### Given request
Answer from the text on Alfred Hutton:
(a) At what age did Hutton die?
(b) Of which regiment was Hutton an officer?
(c) In what year did the Bartitsu Club close?

### Supplied text
Today we raise our glasses to the memory of the 19th cent. HEMA-pioneer Cpt. Alfred Hutton who died on this very day, at the age of 71, on Dec 18 1910, 102 years ago.
Cpt. Hutton was an officer of the King’s 1st Dragoon Guards as well as an antiquarian and renowned fencing master and swordsman. He is without doubt one of the most important men in the first wave of HEMA-pioneers, alongside of men like Carl Thimm, Lt. Egerton Castle, Gustav Hergsell, Sir Richard Burton, Josef Schmied-Kowarzik, Hans Kufahl, Pehr Henrik Ling, and Emil Fick, men whose importance to our current research simply can’t be overestimated and whose work still contain a veritable goldmine of information on historical fencing, despite a certain lack of a broader perspective on the older fencing traditions.
National-romanticism, with its fascination for days bygone, and especially the Middle Ages and the Renaissance, was strong pretty much throughout the 1800s – See for instance the Eglinton Tournament of 1839 in Scotland, which drew ca 100,000 spectators – and these men were certainly all children of their time. Furthermore, physical and sometimes exotic or innovative training was very much in vogue in Hutton’s time, with Bartitsu, stick fighting, quarterstaff fencing, and a certain colonial transfer of various Asian excercises can be seen, alongside of newly invented sports like water polo, and in the USA; basketball and baseball, just to mention a few.
However, traditional sports and military-derived exercises like fencing, bare knuckle boxing, horse-riding, grappling and archery had a distinct “manliness” attached to them and were thus popular.
This, alongside of the British Empire facing enemies with great experience in sword, lance and spear combat, combined with the above mentioned national-romantic ideas of the 19th century, were likely important factors in the early British HEMA-pioneers’ attempts at recreating the old swordfighting arts, as will be discussed a little bit more below.
Cpt. Hutton was both a deeply dedicated researcher and a skilled fencer with a sincere interest in both European, and Asian martial arts as well as in swords, which is obvious both from his work, his correspondence and his own, private collection of antique swords, which included both Reitschwerte, daggers, rapiers and sabres. His reputation as an authority on historical fencing and swords extended well beyond northern Europe, likely even to the USA, if I have traced the clues to the letter below correctly.
Together with likeminded friends, much like we do today, Cpt. Hutton practiced with various historical sword types & weapon combinations, studied old fencing treatises by e.g. Marozzo, Meyer, Sutor, Alfieri, DiGrassi, Liancour, Angelo and many others, corresponded with other researchers and martial artists and put on displays for the contemporary Victorian public which had a strong national-romantic interest in the old “knightly” ways.
Cpt. Hutton also collaborated with the renowned E.W. Barton-Wright, the founder of Bartitsu, and some time in the early 1900s he joined the staff at Barton-Wright’s Bartitsu Club, teaching both historical as well as modern fencing, although the club closed rather quickly, in 1902 already.
For a large part of his career, Cpt. Hutton sought to change the practice of fencing in the British military, and particularly the official army system based on Masiello, devised by Colonel G. Malcolm Fox, former Inspector of Army Gymnasia, the Director of physical training at the military school of Aldershot, and also a member of the Bartitsu Club.

### Record excerpts
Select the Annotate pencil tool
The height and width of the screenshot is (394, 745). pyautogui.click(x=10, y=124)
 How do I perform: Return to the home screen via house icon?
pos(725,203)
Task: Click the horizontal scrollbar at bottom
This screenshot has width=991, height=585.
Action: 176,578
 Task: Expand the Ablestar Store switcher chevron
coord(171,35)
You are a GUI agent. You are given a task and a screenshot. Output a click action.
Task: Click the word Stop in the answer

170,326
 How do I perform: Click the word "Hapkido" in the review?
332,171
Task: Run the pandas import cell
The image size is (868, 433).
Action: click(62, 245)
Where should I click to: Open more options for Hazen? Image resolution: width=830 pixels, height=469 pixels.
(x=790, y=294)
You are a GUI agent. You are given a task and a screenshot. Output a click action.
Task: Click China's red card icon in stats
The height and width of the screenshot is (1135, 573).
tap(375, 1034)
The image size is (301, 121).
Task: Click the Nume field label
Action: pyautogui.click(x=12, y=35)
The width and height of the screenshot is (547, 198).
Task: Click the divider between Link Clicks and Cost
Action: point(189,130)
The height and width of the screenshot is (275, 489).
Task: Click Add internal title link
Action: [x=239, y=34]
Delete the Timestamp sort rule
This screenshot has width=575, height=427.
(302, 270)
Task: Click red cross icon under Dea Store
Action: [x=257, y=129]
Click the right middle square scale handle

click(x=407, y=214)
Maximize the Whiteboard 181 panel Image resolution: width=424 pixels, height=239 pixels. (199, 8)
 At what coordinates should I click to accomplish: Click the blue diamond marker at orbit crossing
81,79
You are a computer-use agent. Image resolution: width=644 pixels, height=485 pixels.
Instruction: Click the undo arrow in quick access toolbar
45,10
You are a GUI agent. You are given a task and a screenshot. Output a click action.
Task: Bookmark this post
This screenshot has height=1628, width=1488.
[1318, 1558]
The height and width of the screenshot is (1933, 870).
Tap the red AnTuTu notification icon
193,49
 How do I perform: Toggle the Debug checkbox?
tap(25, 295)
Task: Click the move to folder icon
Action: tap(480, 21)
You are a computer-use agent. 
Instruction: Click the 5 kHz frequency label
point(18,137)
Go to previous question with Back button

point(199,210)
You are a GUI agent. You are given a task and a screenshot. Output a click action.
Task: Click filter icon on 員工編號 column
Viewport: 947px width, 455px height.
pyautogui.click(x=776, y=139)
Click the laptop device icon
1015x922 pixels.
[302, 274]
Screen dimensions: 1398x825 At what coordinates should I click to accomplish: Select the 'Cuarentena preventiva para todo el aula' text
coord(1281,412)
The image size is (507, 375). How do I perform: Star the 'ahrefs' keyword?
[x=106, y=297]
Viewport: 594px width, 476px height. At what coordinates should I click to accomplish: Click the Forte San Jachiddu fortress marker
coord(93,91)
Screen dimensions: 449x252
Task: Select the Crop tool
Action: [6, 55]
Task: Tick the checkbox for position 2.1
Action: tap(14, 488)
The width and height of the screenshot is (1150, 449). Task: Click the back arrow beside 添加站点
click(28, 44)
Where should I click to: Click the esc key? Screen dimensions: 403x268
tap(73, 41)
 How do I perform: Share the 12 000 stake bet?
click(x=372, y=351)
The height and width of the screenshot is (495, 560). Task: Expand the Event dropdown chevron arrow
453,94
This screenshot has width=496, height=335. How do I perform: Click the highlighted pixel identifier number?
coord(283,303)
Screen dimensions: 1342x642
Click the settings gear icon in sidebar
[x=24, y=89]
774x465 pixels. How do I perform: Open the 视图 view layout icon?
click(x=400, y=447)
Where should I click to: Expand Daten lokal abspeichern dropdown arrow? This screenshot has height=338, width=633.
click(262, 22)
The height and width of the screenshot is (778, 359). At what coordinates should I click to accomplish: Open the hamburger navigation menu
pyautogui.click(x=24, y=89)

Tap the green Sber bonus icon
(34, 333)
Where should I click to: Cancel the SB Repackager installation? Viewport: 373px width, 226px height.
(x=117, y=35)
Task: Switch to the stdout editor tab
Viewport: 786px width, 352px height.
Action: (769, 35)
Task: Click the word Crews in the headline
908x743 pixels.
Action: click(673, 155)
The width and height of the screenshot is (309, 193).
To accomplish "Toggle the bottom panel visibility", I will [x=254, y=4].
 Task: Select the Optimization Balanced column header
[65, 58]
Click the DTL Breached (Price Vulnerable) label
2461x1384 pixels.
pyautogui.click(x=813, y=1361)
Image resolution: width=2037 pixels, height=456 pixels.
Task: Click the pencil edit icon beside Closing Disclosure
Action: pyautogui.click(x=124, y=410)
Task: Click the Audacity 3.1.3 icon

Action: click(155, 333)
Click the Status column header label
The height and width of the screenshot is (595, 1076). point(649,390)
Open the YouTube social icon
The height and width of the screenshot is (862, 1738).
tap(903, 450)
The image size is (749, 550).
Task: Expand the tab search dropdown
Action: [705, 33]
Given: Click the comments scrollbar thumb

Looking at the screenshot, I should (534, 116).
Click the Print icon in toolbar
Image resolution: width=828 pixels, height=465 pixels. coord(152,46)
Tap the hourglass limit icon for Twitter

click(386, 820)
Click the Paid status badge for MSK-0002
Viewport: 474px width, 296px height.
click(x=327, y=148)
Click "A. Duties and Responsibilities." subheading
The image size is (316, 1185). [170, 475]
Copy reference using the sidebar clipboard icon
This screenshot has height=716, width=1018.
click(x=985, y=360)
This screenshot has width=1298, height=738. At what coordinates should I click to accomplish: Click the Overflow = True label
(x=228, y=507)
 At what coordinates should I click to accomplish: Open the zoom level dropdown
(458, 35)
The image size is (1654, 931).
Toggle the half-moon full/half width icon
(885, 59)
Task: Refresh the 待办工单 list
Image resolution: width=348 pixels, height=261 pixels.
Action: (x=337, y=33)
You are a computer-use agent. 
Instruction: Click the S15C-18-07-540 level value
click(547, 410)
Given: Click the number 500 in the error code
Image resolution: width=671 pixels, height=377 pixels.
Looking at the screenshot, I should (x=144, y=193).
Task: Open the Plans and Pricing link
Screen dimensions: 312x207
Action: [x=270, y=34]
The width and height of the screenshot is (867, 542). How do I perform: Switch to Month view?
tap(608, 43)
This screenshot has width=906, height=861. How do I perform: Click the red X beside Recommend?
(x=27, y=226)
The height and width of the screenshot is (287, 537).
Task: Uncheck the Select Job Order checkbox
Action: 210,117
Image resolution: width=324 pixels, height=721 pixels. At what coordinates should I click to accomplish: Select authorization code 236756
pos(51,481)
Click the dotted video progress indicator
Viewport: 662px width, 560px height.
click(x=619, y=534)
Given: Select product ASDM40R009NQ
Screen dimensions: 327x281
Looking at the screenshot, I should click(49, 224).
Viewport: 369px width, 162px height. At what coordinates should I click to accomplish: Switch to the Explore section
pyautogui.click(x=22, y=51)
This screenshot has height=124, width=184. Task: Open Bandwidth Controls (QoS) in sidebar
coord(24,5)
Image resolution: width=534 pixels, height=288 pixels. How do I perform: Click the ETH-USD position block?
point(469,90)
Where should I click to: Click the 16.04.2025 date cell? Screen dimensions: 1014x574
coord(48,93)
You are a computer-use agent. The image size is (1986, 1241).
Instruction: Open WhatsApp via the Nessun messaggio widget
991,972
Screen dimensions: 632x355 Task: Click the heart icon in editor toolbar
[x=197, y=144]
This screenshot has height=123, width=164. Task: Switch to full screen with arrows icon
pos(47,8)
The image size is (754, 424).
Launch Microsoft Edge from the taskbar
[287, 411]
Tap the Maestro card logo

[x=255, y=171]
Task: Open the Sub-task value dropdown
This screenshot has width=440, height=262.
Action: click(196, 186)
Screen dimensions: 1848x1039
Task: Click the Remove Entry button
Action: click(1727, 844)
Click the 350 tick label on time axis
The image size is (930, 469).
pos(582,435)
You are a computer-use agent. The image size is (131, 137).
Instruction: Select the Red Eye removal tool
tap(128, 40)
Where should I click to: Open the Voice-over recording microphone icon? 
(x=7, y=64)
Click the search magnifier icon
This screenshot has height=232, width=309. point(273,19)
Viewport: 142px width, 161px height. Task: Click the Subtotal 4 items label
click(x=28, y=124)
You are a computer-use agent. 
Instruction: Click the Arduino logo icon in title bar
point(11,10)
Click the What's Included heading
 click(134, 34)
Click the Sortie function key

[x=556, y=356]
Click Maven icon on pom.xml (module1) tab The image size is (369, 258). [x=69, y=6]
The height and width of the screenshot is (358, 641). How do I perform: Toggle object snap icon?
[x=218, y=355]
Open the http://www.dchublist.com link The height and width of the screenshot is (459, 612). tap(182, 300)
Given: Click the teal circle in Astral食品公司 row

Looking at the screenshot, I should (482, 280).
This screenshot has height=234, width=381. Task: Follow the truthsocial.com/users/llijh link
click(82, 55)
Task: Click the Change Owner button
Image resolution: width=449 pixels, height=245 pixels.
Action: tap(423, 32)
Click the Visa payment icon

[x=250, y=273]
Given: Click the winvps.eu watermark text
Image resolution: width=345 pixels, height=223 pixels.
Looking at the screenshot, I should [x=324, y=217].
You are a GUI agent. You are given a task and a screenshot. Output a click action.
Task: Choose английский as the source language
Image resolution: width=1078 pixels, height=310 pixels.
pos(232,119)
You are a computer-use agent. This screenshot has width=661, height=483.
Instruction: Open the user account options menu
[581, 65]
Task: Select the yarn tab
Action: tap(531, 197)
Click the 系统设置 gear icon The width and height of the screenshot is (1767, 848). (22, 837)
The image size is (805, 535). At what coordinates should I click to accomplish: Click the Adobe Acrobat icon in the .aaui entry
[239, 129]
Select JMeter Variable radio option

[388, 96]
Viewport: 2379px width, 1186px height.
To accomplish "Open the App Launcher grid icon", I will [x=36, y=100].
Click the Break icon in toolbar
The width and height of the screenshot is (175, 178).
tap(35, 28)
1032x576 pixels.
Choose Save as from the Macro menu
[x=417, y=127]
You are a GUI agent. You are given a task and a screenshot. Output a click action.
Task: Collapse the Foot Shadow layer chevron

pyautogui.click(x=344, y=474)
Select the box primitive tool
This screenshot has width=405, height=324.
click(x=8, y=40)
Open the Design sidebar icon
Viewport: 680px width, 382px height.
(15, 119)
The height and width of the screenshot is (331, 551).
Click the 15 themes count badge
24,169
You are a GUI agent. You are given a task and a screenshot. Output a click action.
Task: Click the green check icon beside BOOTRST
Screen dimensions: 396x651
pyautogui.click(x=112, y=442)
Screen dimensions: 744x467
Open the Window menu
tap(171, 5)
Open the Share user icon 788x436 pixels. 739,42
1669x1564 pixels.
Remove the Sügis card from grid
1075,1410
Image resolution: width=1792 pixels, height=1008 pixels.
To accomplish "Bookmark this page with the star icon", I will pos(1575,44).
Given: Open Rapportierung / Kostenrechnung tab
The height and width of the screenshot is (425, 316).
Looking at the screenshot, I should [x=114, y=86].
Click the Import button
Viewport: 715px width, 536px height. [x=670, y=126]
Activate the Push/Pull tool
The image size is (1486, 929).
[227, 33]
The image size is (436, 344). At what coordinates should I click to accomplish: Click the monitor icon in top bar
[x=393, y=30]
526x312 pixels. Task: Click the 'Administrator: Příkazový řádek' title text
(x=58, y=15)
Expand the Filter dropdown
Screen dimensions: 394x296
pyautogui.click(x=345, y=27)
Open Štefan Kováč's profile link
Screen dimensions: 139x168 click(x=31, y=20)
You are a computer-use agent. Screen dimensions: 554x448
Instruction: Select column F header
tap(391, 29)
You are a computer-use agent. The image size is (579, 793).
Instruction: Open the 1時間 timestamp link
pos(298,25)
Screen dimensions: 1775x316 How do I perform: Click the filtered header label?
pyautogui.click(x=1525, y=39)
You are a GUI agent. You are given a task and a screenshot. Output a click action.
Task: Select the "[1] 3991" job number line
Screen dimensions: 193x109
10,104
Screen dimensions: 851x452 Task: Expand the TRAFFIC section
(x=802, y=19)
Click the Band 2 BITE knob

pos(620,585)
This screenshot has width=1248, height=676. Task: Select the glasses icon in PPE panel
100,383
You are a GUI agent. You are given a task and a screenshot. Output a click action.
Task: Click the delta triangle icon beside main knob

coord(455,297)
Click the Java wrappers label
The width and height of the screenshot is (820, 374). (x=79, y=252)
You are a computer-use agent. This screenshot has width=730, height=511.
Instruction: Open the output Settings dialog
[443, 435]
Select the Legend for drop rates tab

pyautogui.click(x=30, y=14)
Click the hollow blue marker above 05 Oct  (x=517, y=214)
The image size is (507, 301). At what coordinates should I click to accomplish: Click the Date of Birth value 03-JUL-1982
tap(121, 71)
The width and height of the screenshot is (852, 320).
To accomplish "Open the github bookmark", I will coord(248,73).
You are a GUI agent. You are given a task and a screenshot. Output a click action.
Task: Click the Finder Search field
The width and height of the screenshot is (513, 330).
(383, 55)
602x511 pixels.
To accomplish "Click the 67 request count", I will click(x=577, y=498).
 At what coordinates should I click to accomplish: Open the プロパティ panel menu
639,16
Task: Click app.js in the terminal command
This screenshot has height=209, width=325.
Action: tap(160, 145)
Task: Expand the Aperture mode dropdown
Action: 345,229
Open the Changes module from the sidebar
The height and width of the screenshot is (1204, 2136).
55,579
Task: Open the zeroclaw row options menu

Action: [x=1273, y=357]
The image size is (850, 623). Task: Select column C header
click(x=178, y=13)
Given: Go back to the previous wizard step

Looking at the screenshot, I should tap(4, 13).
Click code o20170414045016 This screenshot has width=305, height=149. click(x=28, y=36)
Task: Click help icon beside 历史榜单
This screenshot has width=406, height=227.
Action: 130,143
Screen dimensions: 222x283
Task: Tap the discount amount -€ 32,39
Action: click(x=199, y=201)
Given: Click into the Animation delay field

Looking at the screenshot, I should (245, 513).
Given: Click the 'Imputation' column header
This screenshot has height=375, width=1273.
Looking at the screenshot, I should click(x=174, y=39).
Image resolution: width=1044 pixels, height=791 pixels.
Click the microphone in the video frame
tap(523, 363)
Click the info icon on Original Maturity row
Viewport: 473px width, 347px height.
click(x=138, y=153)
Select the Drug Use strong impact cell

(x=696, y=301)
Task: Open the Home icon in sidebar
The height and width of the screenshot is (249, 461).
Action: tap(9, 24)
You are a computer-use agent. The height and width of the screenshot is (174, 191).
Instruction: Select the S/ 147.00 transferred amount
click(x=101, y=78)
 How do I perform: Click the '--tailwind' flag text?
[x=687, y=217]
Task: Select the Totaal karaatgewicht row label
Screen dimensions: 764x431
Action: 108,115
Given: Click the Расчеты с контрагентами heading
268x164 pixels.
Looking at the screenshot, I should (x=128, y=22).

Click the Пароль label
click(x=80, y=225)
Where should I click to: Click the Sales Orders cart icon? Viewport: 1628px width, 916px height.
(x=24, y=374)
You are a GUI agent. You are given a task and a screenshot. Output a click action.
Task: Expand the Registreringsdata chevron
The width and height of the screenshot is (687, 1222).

### The output
(a) 71
(b) The King's 1st Dragoon Guards
(c) 1902